12 June 2007

Big, Scary Dog Story

An article written for InUnison, Student Association magazine, Unitec

The other day, while on my jog, I got to meet one of my neighbours. Actually, to be more accurate, I met his dog first. In fact, I was chased by his dog -- his big drooling, growling dog. My neighbour ran out to save me from certain death, and we began a conversation. Of course, it was all according to proper etiquette. I asked him, “What do you do?” He answered. Then he asked me, “And what do you do?” After telling him what I do, including about my role as a chaplain at Unitec, he inquired, “Are you a Christian?”

To which I replied, “Well, …my name is Christopher, which means ‘one who carries Christ.’ I was baptised before I was a year old. Taken to church nearly every Sunday, and have always celebrated Christmas and Easter. And I had no say in any of that.” After a pause, I continued, “Now I’m simply trying to follow Jesus. So I guess you could say that I am a ‘Christian-background follower of Jesus.’”

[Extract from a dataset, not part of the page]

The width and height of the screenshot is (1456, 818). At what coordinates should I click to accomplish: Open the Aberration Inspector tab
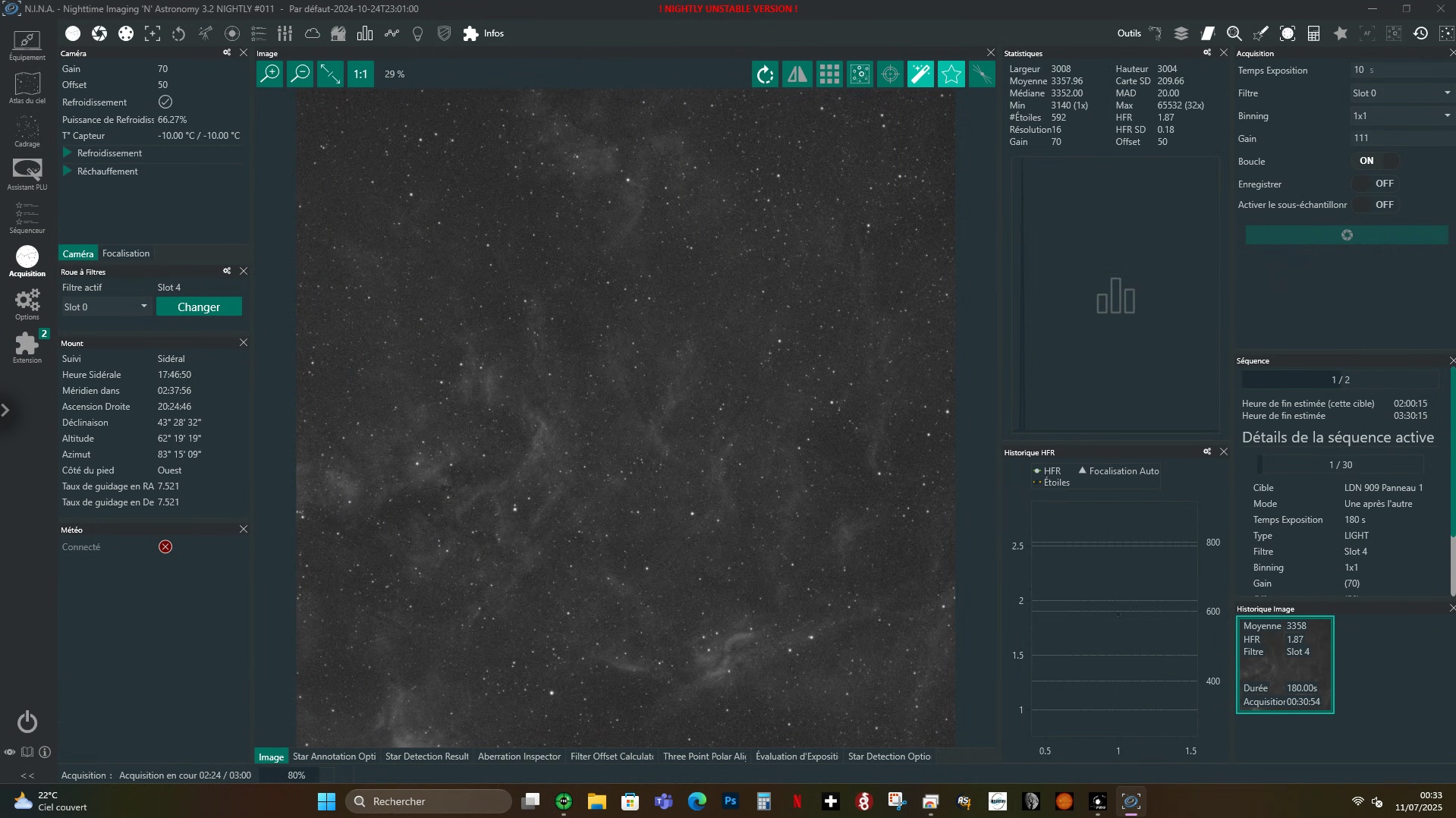click(x=519, y=756)
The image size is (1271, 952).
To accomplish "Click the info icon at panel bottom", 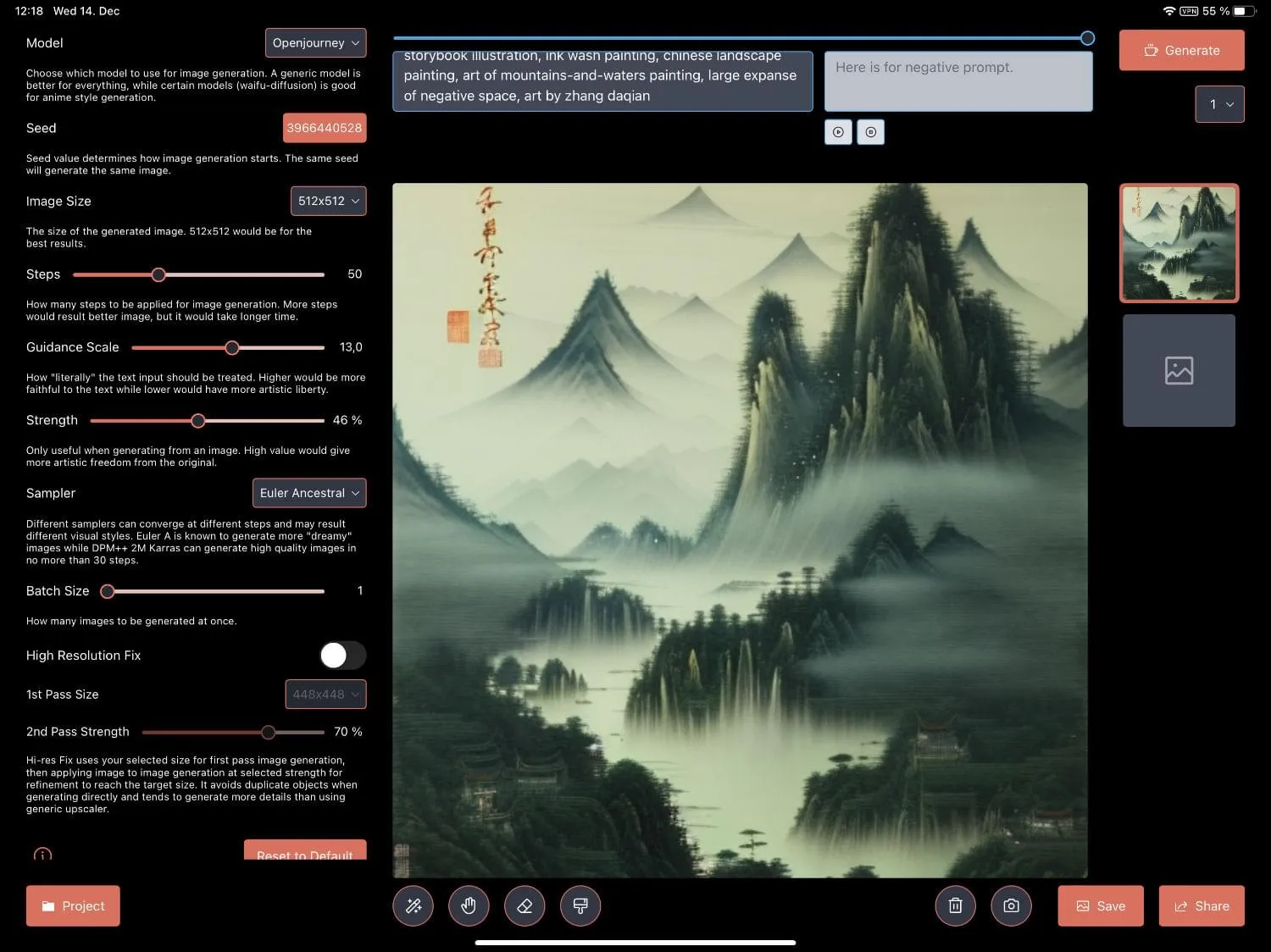I will click(42, 855).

As we walked, he began to tell me a little about his own spiritual journey. For a short while we were like spiritual travelling companions, sharing our stories and experiences back and forth. Sharing life.

Whether you identify with a particular religious affiliation or not, you are likely on a spiritual journey of some sort. In fact, I meet a growing number of students who consider themselves “spiritual, but not religious.” As a Unitec chaplain, I want to be available to serve as a temporary travelling companion for you on your spiritual journey. And, to me, it makes little difference where you are on your journey or what you know or how you feel about religion.
Drop by and see me. I would love to hear your story. I am in building 500 Mondays 12-2 pm and Tuesdays 10 am-2 pm.

Want to change the world?

Article written for InUnison, Unitec Student Association magazine

Want to change the world?

Well, maybe right now you’re just trying to get through the day. Nevertheless, somewhere deep down in your heart, you look at the world around you and you wish it could be different. Maybe you even get a little angry when you see injustice, poverty, or even simply, good people who never seem to get a break.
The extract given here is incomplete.